Dall’altra è in gioco la capacità di allestire campi di esperienza che sono orientati ad aprire mondi, moltiplicando le possibilità individuali dei soggetti in formazione e transizione esistenziale. L’apertura dei mondi, in questa prospettiva è una struttura profonda dello youth working: non è semplicemente qualcosa che dobbiamo desiderare, ma che, prendendo posizione possiamo riconoscere, ampliare, valorizzare. Hai la possibilità di abitare mondi possibili quando sei messo nelle condizioni di attraversare un campo di esperienza che ti conduce oltre quello che sai e che sei, facendoti scorgere e sperimentare una possibilità: sono innanzitutto mondi possibili per te

Crescere oggi – forse mai come oggi – significa varcare soglie, attraversare la propria linea d’ombra, disporsi a sconfinare. La liquidità per chi è alle prese con la ricerca del proprio appuntamento con il mondo non è semplicemente una categoria sociologica ma una condizione interiorizzata per fare i conti con la complessità. In questo senso l’ibridazione è al tempo stesso una competenza adattiva e trasformativa: è la curiosità verso l’altro come occasione di potenziale arricchimento, è la refrattarietà alle compartimentazioni e alle identificazioni rigide, è l’esercizio di una forma di libertà. Guardando alle componenti più intraprendenti delle nuove generazioni incontriamo l’ibridazione nei luoghi che vivono e animano con intensità, nelle esperienze che producono senso, così come nel modo di costruire relazioni interpersonali.  Ad essere spiazzati sono gli antichi confini tra impegno e piacere, tra formazione e lavoro, tra gioco e conoscenza: tutto tende a mescolarsi, a sovrapporsi, in un ambivalenza che non viene mai del tutto risolta, ma che viene vissuta come occasione per produrre significati. Per certi aspetti la capacità di ibridare segna anche un nuovo indicatore delle disparità sociali: chi non si contamina, chi non esce dalle proprie zone di comfort, chi tende ad identificarsi in modo rigido, appare sempre più destinato ad una condizione di minorità e di marginalità, mentre chi è poroso e aperto all’alterità, chi si nutre di densità relazionale e culturale, chi è capace di combinare dimensioni differenti, sembra sempre di più attrezzato alla contemporaneità.

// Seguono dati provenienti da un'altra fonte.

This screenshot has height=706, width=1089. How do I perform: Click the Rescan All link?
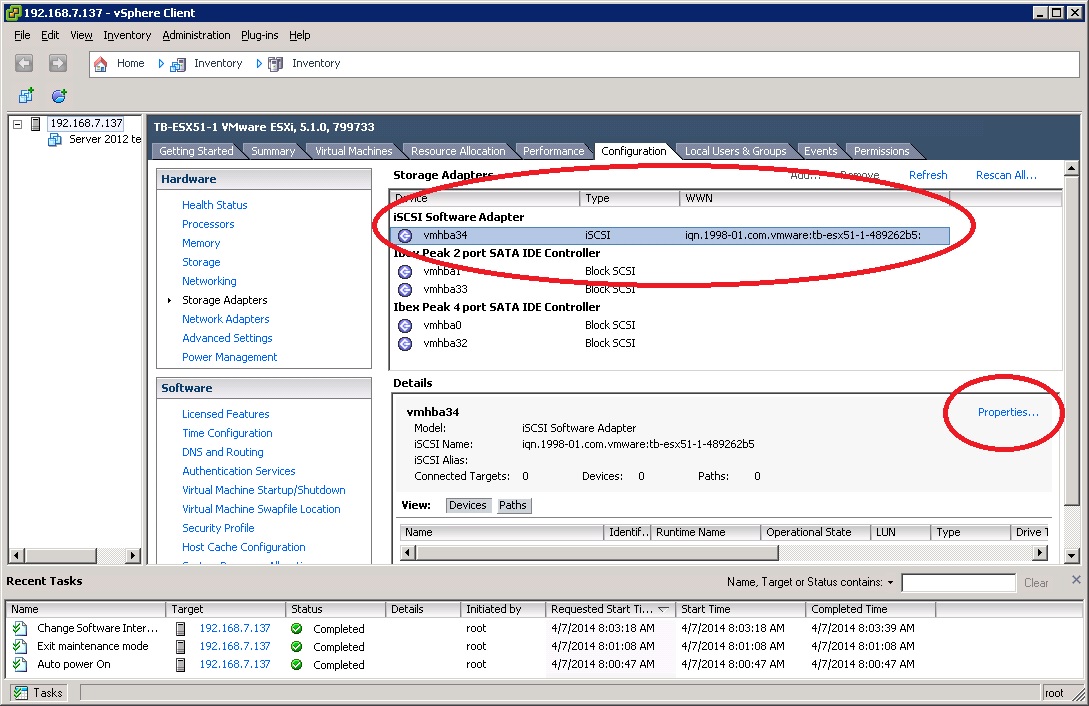1005,174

Per queste ragioni pensiamo al profilo di un operatore ibrido come prospettiva ineludibile per fare youth work: per sintonizzarsi con ciò che muove all’azione, all’impegno, alla scoperta e alla ricerca, riconoscendo la condizione giovanile come biodiversità in costante movimento.

Innovazione ed ibridazione

Quando nomino una cosa è già finita.

L’Innovazione sociale oggi è un tema che anima molto il dibattito nello youth work. Sia nella direzione di essere diventata una parola chiave mainstream per ogni progettazione sia nella ricerca sincera e appassionata di individuare percorsi coerenti con il mutare dei tempi e delle condizioni delle giovani generazioni.  Una domanda che ci dobbiamo porre è se l’innovazione sia davvero inclusiva per sé. Il rischio che osserviamo è che ogni innovazione generi una quota di esclusi dall’innovazione stessa.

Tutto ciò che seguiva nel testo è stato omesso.